Once she does, Gatto will shimmy through a narrow section of jagged, staircased rocks, speed down an exposed chute, where the terrain falls away to wide-open air on either side, and hit two massive jumps. As she rides into the jumps, Gatto won’t be able to see her landing. She will simply have to trust her skill to see her though safely. Jumps stomped, Gatto will rocket down a high-speed exit. With the help of her dig crew, Gatto has spent the past four days building and testing her line. Now, it’s time to go for it.
The brainchild of freeride veteran Katie Holden, the inaugural Formation took place last week, October 8 through 13, in Virgin, Utah. The week-long camp offered six of the world’s most daring female mountain bikers a chance to ride the intense desert terrain made famous by Red Bull Rampage—in the fifteen-year tenure of the invite-only, extreme freeriding competition, only men have qualified.
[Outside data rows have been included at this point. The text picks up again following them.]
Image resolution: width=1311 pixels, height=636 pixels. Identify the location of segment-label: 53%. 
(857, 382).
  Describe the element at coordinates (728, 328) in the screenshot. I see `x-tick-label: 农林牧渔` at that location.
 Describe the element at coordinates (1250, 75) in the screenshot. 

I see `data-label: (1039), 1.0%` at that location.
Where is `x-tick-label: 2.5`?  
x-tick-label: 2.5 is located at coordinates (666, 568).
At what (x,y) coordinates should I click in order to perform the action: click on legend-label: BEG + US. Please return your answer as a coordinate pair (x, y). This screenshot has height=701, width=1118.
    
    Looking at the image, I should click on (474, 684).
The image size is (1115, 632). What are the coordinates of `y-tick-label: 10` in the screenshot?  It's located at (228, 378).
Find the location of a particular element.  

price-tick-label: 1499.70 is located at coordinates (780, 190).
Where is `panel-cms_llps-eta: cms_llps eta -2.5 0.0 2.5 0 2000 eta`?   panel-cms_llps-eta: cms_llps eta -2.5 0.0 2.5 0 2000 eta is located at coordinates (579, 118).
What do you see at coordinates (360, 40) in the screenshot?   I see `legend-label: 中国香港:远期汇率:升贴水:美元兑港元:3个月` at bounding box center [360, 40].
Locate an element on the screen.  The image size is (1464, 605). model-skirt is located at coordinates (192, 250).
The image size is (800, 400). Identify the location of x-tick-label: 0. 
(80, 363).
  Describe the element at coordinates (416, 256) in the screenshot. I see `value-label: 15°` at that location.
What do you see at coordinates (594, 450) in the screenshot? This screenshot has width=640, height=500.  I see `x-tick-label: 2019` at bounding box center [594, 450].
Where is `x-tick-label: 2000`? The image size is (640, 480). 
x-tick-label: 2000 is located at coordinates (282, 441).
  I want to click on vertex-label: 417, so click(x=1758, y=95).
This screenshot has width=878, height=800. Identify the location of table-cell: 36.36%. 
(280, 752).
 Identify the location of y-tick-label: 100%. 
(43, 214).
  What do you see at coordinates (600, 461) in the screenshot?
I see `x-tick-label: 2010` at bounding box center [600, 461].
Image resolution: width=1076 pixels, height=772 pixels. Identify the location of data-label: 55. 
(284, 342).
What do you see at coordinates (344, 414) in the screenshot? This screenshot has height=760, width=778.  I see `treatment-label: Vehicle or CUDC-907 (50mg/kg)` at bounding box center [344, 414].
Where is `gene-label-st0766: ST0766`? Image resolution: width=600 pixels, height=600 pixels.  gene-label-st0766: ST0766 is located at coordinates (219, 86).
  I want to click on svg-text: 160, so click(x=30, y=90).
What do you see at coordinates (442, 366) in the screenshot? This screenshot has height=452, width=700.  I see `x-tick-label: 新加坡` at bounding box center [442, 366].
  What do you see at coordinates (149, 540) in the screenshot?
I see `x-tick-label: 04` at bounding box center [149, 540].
Other influential female athletes such as Parker, endurance mountain bike racer Rebecca Rusch, and Olympic medalist and U.S. downhill national champ Jill Kintner, also came to dig and support.
Holden, 34, envisions Formation evolving into an event that offers women a similar challenge to Rampage, but has its own distinctive character. “We don’t need to copy Rampage in a cookie cutter way,” she said. “It’s about taking the best of what the men have done and putting our own twist on it. We have to make our own path.”